- Instructions for the task: Whenever a line in the entries below contains the string "computer", copy that line.

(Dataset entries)

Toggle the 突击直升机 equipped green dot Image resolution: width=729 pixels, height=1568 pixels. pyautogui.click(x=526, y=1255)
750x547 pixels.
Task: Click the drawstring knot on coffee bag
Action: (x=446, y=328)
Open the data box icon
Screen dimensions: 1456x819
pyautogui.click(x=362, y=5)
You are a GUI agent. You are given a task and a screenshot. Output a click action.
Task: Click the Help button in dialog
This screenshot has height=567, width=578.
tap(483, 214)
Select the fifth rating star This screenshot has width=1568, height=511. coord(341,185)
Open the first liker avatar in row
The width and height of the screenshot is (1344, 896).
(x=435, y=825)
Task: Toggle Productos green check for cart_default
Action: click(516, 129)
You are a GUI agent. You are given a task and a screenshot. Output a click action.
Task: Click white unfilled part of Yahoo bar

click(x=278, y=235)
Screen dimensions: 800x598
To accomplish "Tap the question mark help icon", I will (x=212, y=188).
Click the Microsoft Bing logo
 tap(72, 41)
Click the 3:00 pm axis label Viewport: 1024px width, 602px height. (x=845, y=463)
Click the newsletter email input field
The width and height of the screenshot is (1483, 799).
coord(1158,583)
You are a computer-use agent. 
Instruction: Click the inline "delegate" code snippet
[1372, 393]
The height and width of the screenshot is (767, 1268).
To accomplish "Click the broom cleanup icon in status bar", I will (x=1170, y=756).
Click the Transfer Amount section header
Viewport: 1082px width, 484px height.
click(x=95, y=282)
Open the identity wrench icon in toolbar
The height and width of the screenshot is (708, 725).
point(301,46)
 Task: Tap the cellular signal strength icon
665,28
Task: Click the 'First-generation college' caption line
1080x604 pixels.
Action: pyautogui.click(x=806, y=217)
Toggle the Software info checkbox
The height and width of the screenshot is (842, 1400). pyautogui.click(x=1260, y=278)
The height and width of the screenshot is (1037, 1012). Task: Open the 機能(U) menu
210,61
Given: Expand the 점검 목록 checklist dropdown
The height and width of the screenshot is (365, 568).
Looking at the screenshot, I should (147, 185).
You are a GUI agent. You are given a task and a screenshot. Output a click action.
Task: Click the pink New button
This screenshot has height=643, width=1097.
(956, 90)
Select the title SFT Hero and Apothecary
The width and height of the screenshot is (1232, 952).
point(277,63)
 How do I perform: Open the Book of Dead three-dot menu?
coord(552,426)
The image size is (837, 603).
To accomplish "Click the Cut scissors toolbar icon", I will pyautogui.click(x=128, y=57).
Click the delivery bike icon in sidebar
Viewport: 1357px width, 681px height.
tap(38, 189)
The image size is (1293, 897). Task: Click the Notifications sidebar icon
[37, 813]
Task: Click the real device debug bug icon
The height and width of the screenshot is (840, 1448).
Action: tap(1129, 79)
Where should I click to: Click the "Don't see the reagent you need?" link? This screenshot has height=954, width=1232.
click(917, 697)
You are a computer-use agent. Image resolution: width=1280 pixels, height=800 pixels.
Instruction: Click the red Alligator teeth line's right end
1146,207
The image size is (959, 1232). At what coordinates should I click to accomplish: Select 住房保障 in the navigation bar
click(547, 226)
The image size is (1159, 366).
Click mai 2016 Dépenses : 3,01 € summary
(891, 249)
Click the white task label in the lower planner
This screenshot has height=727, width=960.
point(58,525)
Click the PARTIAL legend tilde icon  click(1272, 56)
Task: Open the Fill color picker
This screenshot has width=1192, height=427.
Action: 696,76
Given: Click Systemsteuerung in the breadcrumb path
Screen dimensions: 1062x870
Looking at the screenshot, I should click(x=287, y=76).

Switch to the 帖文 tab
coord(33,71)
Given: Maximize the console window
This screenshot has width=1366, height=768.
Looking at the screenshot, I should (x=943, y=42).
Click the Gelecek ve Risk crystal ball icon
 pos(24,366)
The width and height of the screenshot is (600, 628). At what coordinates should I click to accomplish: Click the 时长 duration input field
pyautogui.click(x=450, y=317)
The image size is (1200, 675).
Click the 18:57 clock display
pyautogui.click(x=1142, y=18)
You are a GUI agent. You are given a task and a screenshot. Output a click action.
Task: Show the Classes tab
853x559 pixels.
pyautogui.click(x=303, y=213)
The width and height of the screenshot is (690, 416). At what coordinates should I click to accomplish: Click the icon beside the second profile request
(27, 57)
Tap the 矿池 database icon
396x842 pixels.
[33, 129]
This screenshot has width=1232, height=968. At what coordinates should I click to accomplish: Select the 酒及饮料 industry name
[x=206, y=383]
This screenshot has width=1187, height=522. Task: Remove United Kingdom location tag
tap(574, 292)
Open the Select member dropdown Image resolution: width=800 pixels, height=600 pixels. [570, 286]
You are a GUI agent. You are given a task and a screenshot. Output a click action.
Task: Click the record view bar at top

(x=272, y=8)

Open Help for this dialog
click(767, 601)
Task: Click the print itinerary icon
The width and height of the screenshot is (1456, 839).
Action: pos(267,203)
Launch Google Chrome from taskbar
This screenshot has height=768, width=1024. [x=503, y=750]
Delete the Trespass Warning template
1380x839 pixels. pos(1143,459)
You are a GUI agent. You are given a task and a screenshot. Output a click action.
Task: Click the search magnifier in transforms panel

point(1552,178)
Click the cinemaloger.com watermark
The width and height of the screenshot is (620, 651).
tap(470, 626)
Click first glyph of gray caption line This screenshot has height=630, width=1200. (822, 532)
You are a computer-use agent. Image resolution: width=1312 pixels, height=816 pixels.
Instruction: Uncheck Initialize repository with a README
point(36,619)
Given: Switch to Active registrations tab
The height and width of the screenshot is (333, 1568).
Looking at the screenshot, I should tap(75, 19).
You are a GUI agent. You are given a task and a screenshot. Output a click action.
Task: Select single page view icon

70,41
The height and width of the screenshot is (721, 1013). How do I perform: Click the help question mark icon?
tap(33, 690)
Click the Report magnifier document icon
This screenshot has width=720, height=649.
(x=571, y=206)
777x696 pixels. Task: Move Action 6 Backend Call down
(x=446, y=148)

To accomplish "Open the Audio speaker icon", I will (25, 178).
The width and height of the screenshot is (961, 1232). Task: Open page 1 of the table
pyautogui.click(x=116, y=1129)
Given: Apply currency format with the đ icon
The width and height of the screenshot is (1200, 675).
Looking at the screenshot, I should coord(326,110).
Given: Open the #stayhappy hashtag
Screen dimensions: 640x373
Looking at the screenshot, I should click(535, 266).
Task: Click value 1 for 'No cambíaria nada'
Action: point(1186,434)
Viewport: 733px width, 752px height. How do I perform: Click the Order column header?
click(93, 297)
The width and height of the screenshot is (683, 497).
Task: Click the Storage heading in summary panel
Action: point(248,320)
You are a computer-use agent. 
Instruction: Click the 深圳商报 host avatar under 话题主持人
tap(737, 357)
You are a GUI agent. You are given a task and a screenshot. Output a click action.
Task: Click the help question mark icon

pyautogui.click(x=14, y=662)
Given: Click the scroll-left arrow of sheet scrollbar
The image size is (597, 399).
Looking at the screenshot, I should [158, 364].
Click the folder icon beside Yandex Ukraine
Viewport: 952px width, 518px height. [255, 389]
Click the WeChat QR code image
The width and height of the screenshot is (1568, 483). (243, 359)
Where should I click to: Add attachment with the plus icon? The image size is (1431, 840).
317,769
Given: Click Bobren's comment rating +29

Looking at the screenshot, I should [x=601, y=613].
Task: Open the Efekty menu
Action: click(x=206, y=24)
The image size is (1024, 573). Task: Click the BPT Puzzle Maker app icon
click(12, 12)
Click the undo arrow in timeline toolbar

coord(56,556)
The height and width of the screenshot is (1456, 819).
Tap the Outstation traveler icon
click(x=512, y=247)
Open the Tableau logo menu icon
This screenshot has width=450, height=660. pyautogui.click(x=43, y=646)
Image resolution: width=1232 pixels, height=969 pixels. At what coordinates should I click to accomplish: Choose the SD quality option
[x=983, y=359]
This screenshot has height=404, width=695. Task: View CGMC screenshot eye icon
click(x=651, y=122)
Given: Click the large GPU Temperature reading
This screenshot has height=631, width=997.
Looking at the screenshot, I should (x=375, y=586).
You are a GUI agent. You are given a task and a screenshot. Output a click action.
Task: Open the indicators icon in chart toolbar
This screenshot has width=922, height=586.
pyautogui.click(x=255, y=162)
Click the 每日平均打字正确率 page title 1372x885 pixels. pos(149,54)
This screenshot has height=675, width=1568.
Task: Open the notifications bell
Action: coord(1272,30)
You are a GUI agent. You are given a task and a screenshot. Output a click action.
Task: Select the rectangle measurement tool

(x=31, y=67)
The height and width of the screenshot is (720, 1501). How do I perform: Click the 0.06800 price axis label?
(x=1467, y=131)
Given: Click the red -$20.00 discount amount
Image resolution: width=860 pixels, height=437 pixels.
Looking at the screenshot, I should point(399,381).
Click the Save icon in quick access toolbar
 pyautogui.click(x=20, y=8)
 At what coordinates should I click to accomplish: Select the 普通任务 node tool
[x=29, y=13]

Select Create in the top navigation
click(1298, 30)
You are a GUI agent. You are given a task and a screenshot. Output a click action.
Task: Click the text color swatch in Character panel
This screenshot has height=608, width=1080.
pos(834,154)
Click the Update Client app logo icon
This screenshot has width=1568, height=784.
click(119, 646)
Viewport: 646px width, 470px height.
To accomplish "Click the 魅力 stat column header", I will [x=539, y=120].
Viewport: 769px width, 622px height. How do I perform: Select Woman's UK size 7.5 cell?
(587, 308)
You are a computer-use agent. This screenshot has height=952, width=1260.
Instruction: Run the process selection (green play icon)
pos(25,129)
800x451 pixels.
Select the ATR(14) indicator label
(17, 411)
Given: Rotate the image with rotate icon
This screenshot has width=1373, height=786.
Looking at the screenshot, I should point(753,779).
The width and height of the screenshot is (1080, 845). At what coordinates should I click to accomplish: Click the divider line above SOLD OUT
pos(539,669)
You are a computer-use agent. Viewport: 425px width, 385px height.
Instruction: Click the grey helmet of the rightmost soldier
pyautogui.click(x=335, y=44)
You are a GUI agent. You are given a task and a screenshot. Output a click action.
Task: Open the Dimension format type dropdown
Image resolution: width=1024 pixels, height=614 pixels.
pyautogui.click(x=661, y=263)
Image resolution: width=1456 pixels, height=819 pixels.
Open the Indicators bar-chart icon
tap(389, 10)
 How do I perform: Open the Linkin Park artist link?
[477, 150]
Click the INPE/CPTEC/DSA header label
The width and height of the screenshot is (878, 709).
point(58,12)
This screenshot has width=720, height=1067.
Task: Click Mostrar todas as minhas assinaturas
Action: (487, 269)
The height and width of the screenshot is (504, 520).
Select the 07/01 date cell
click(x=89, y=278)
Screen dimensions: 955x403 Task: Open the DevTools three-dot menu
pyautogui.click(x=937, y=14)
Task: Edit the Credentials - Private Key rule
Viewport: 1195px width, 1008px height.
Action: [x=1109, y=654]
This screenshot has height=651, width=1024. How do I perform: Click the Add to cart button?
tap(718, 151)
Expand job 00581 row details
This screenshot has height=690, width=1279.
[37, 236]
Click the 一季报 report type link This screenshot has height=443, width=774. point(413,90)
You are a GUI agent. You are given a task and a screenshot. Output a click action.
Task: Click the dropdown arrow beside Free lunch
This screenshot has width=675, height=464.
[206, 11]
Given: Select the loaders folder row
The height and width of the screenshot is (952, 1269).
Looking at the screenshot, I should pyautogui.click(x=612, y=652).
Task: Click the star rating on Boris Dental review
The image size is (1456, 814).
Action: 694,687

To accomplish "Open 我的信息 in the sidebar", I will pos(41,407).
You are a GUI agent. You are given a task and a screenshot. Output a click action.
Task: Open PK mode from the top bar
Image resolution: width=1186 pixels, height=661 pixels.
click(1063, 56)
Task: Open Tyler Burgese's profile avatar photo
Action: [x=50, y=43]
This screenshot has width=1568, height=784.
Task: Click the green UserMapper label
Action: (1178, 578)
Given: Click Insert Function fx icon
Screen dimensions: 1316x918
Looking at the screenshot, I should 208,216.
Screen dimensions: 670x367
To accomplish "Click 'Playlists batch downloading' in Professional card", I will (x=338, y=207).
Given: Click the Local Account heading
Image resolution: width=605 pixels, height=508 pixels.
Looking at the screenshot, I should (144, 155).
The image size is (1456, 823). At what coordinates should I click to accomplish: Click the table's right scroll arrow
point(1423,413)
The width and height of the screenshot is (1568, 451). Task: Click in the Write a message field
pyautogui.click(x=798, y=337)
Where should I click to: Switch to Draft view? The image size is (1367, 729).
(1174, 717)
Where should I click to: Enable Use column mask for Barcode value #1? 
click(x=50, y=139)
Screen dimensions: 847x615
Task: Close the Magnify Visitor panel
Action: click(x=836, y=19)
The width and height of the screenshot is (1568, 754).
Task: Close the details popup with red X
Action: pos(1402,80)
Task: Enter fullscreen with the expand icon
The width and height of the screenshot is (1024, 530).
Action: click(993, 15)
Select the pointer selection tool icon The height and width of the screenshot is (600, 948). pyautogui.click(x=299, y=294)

- Response to this task:
You are a computer-use agent. 
You are a computer-use agent. Image resolution: width=1280 pixels, height=800 pixels.
You are a computer-use agent. Image resolution: width=1312 pixels, height=816 pixels.
You are a computer-use agent. 
You are a computer-use agent. This screenshot has height=952, width=1260.
You are a computer-use agent. Viewport: 425px width, 385px height.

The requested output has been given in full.